Brooks emphasized that both the National Football League and the Rams have already characterized the act as offensive, which matters legally. “Those admissions and the video itself are the evidence any league decisionmaker looks at,” he said. That framing gives the commissioner discretion to investigate and impose punishment ranging from fines to suspensions.
To illustrate precedent, Brooks pointed to a past anti-Semitism case involving Deshaun Watson—often cited in discussions like this—where the team disciplined the player with what was “widely understood as a substantial fine plus mandatory education, even without a public suspension.” The takeaway, Brooks noted, is that team action and league action are separate tracks that can both apply.
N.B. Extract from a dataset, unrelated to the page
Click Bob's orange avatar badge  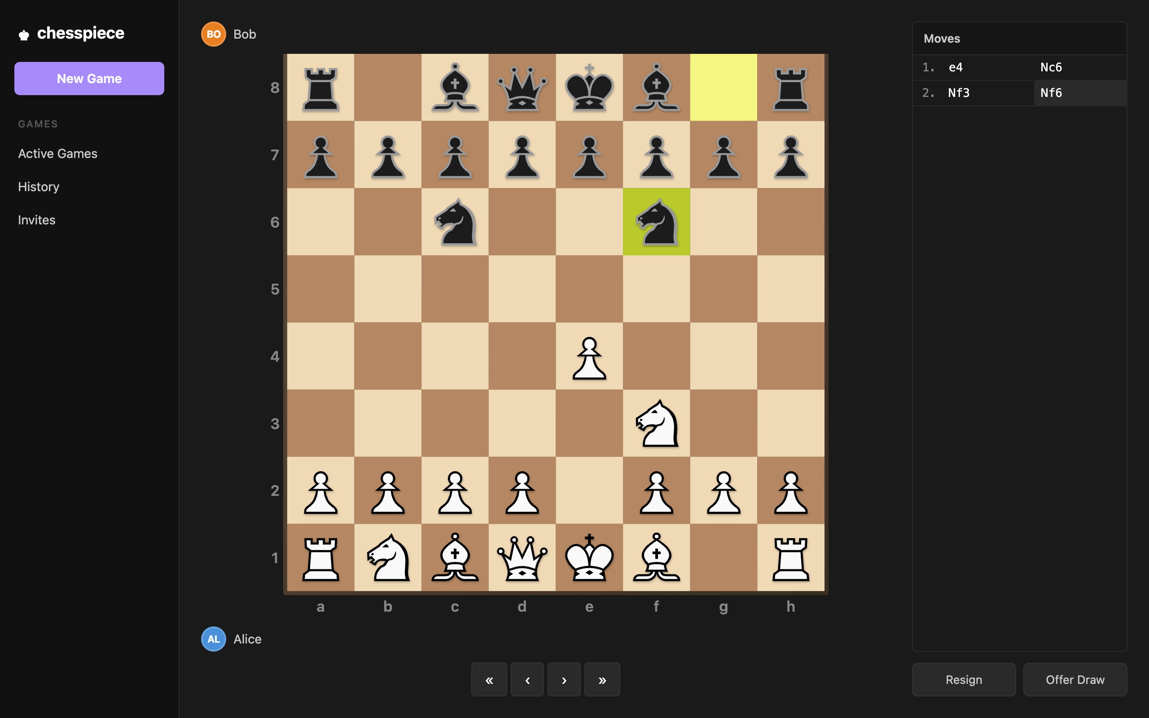tap(213, 34)
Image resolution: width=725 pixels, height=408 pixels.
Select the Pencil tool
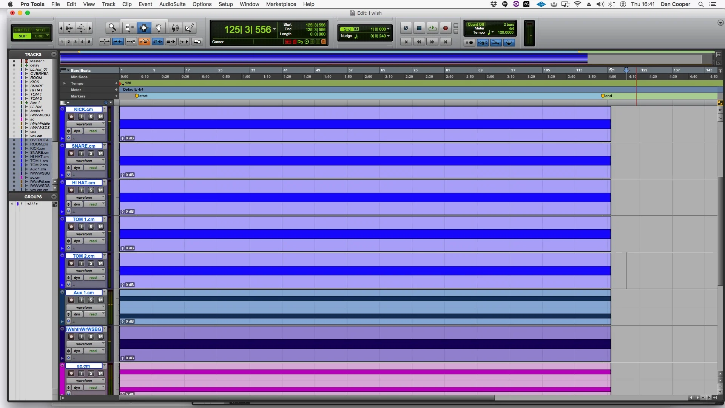point(190,28)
So what are the realistic consequences Nacua could face? Brooks outlined three main options. “Options include fines, mandatory anti-Semitism education, and community work,” he said, along with internal conditions tied to remaining with the team. At the league level, there is also “a possible suspension if the commissioner views this conduct as materially harmful to the NFL’s reputation.”
Even if Nacua avoids missing games, Brooks cautioned the impact doesn’t end there. “This incident becomes part of his conduct history, and repeat violations are treated more harshly under the policy,” he explained. It can also affect future contracts: teams may cite brand risk to “adjust guarantees, bonus language, or moral clauses accordingly.”
Bottom line, as Brooks put it: “The question is not can they act, but how hard they choose to hit.”